Rolando Isquímedes llevaba una vida plena. O casi.
Con 56 años, no presentaba ningún deterioro físico ni mental. Era profesor titular de la cátedra de Escultura 1 en la escuela de Artes, además de ser un reconocido artista, con premios internacionales y autor de varios libros sobre su materia. Era un referente obligado en cuanto a nuevas tendencias y un docente responsable. Sus alumnos lo adoraban y muchas lo amaban. De buen porte, resultaba atractivo para quienes no solo veían en él un intelecto deslumbrante. Hacía unos cuantos años que estaba divorciado, pero mantenía una excelente relación con su ex mujer y sus dos hijas.
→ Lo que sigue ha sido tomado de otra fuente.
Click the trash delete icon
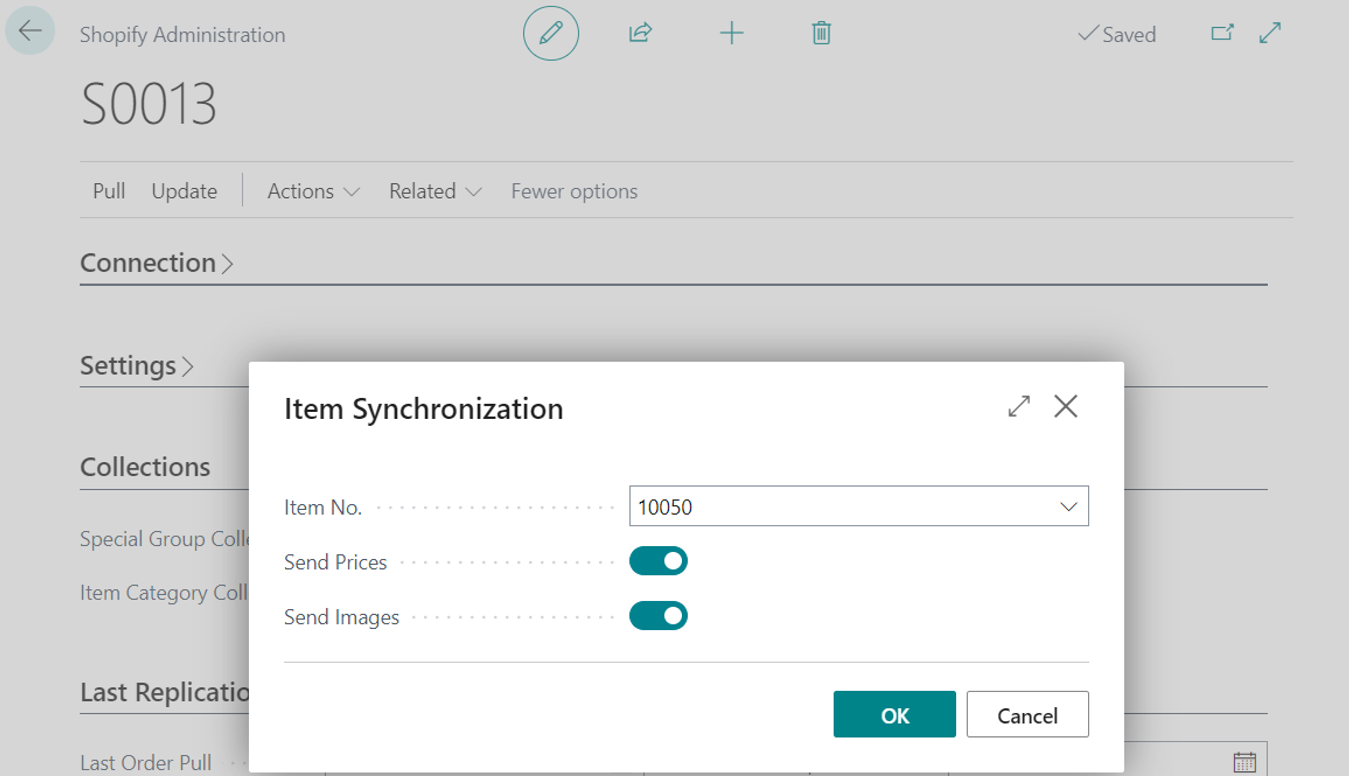 point(821,33)
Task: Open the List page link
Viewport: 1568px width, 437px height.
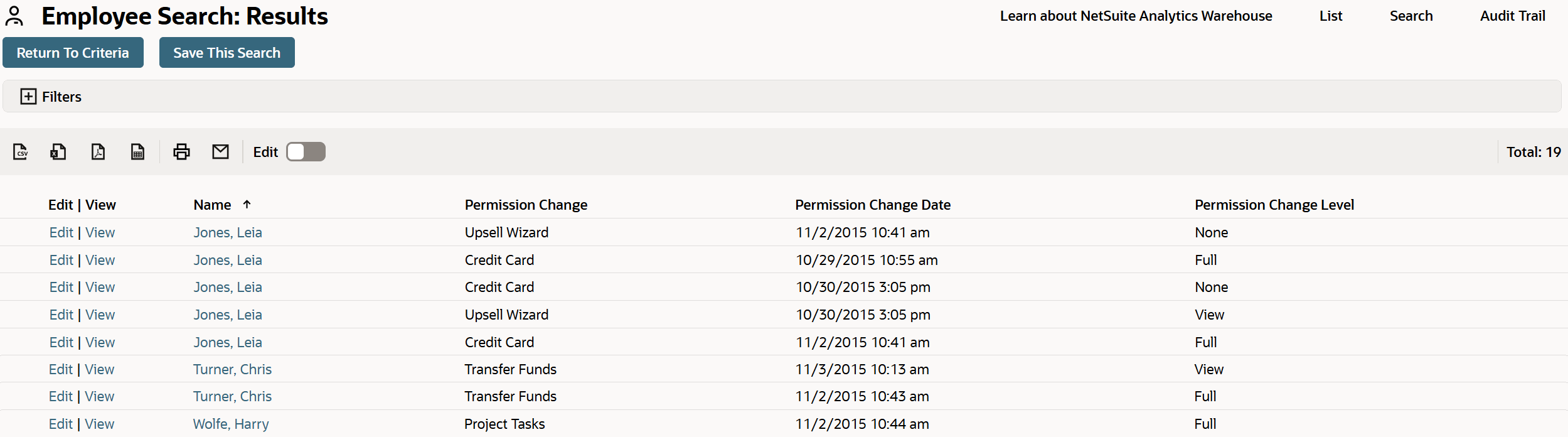Action: pos(1330,16)
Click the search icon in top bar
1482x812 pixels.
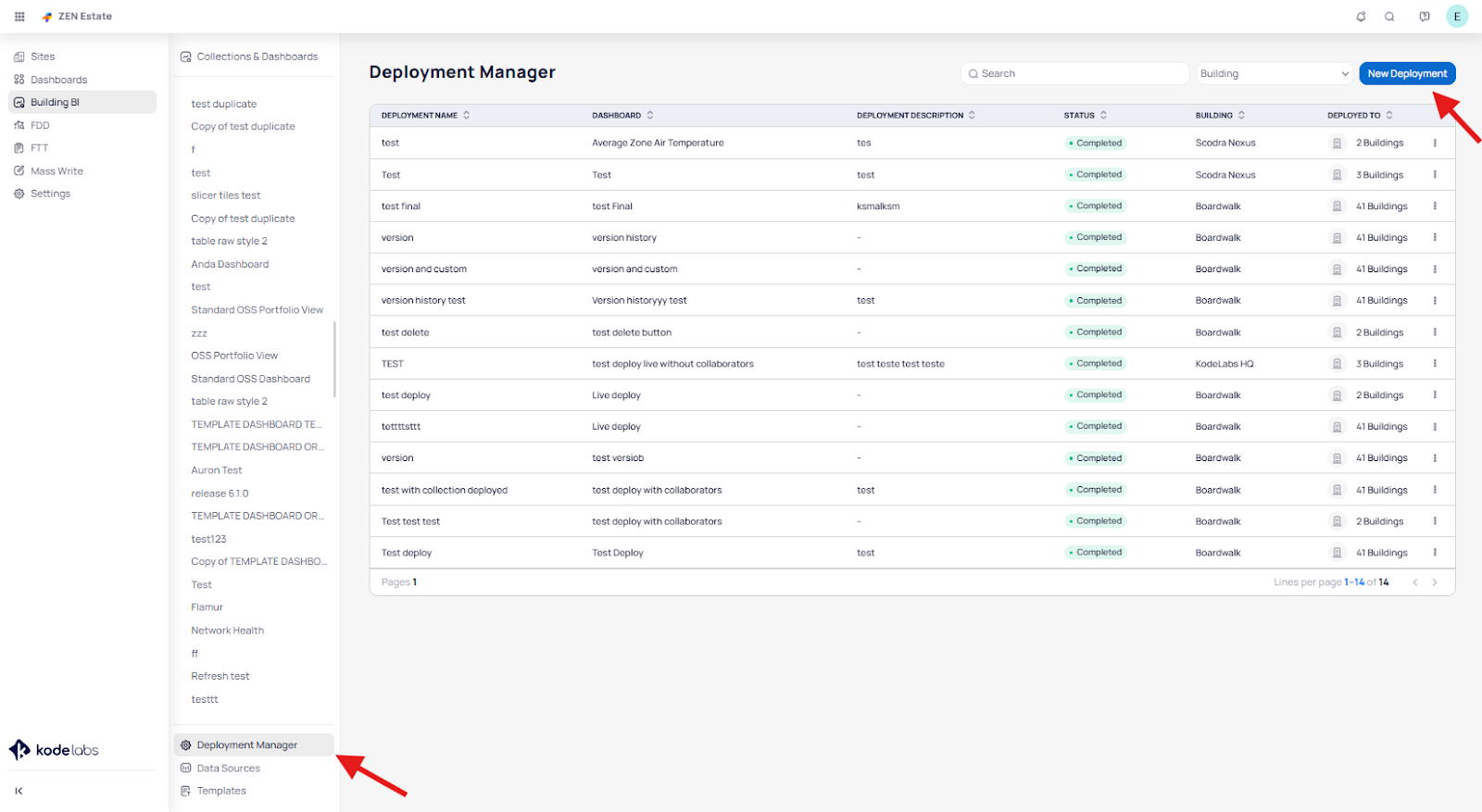click(1389, 17)
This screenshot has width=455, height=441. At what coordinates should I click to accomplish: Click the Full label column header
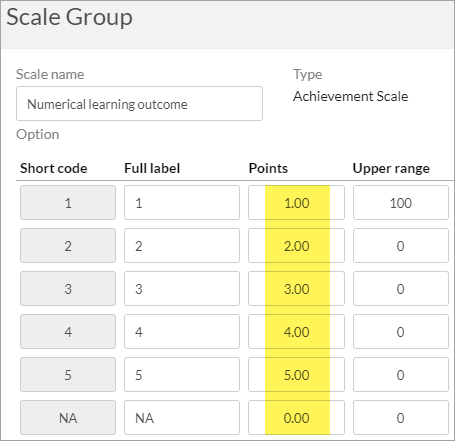152,168
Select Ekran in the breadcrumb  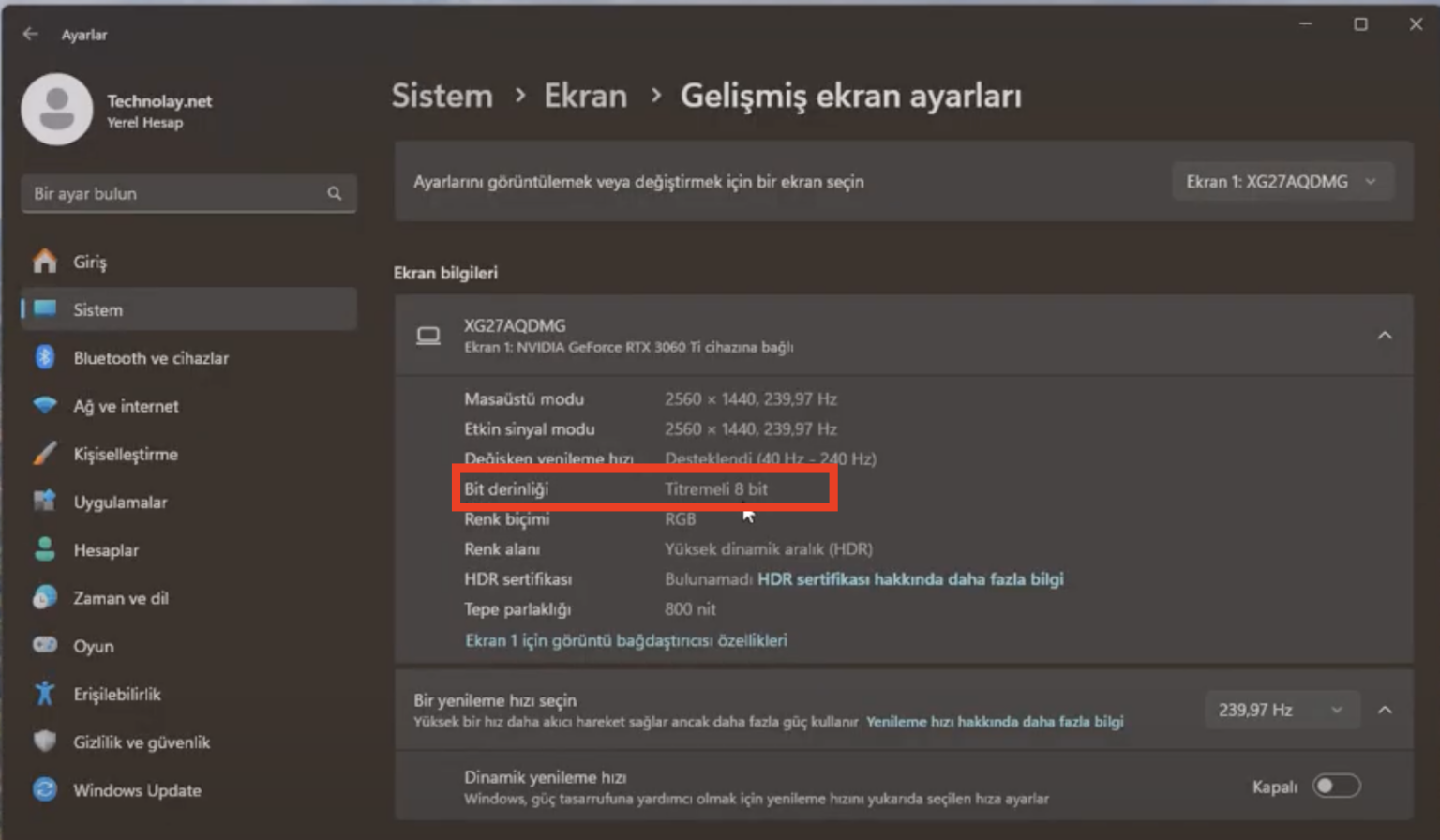[x=585, y=95]
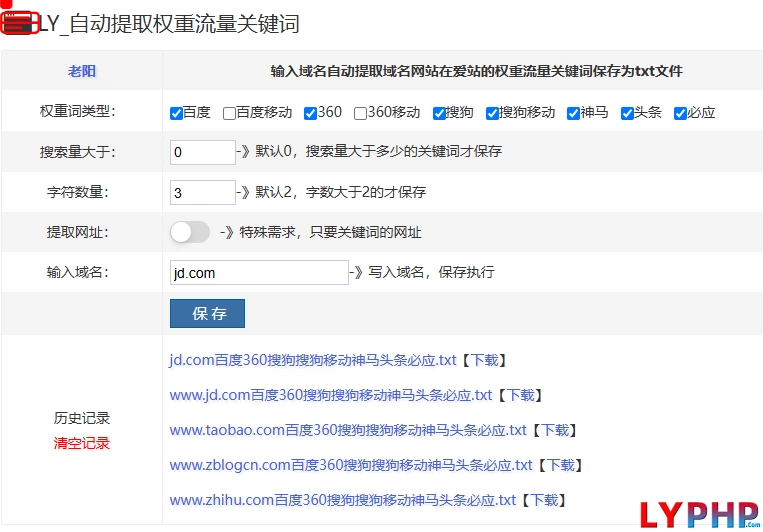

Verdaderamente disfrutaba de la enseñanza y gozaba de un merecido respeto entre sus pares.
Pero, en su más íntima soledad, Rolando no estaba conforme. Necesitaba, anhelaba, sufría por la falta de un verdadero reconocimiento académico.
Más de 30 años atrás, era docente auxiliar del profesor Jacobo Bollard, con quien había compartido estudios en el taller del legendario Pedro “El bostoniano” Izquierdo, un artista emblemático para los jóvenes de su época. Con Bollard eran amigos incondicionales, a pesar de lo dispar de sus personalidades. Jacobo era puro carisma y ejecutividad, mientras que Rolando era más metódico y pensante.
Juntos habían trabajado en la elaboración de un método de aprendizaje y realización de obras. Durante mucho tiempo dedicaron horas libres en la gestación de su idea. Rolando era el que más información manejaba, pero Jacobo era el que mejor sintetizaba. Luego de un arduo proceso, plagado de marchas y contramarchas, dieron a la luz su criatura: el “Proceso libre de sinapsis creativa”, también conocido como el “Método Bollard-Isquímedes”.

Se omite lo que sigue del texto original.